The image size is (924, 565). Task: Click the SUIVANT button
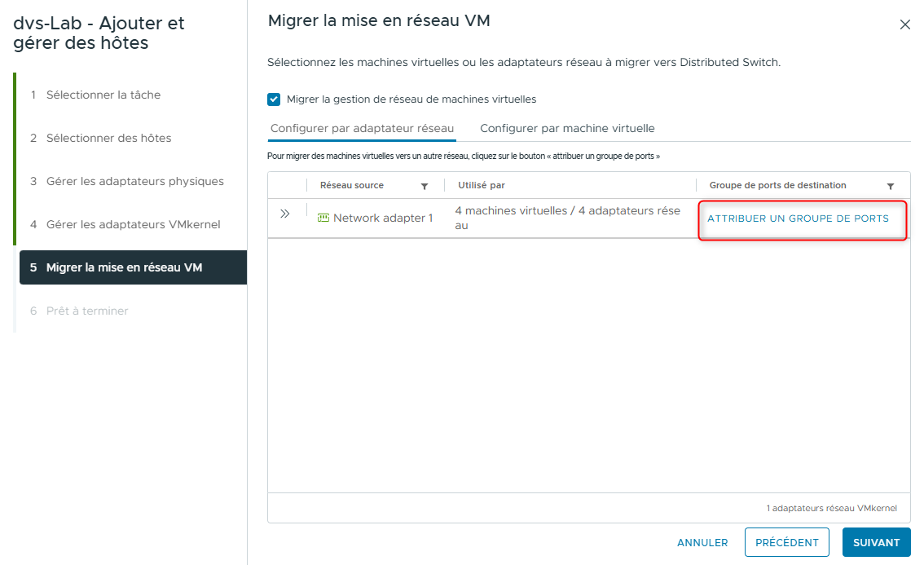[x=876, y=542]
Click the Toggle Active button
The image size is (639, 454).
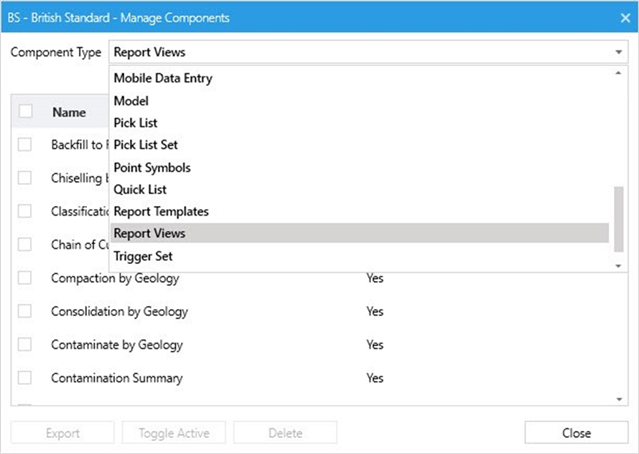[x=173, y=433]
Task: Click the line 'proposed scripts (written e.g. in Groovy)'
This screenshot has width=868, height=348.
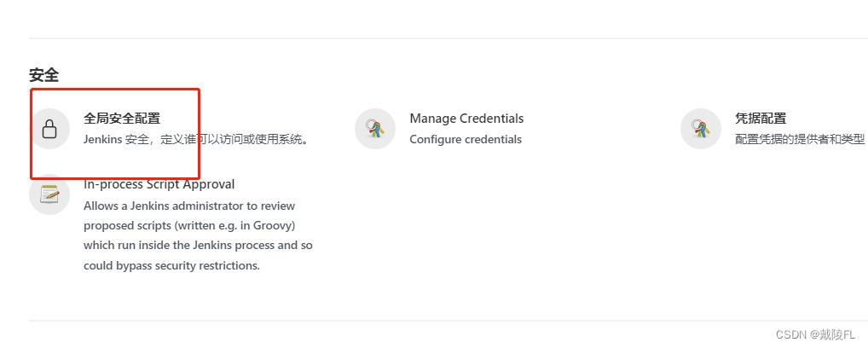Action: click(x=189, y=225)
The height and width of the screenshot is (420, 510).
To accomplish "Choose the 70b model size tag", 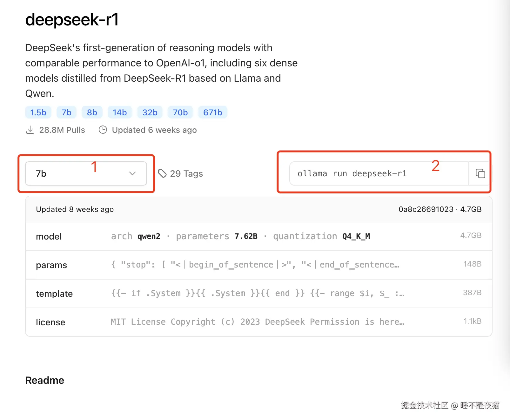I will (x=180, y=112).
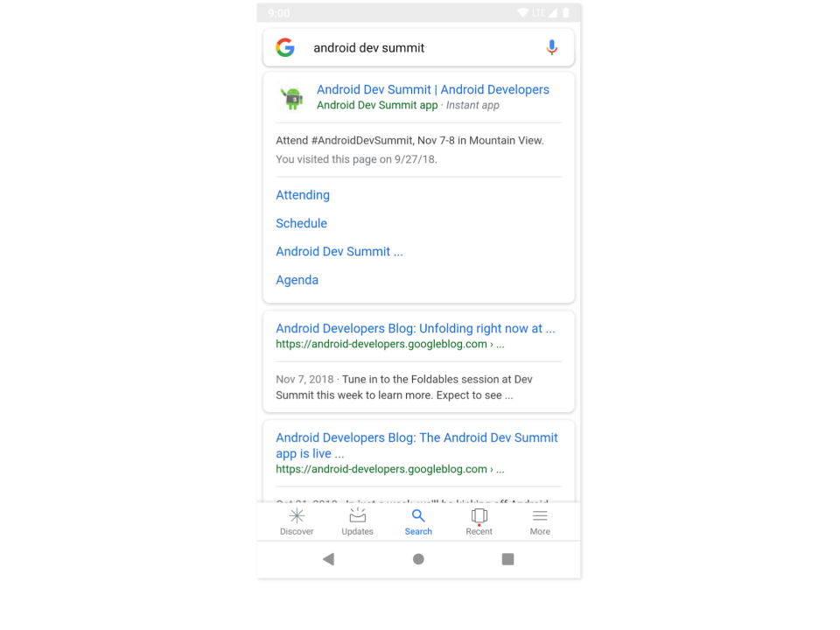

▶ _Work required_
Beginning with the first line of the entries above, repeat each line word for word until the line with "Task: Click the line" has been given too. Omit the pictures.

▶ _Exercise output_
The image size is (924, 565). Task: Click the SUIVANT button
[x=876, y=542]
Click the Toggle Active button
The image size is (639, 454).
[x=173, y=433]
Task: Click the line 'proposed scripts (written e.g. in Groovy)'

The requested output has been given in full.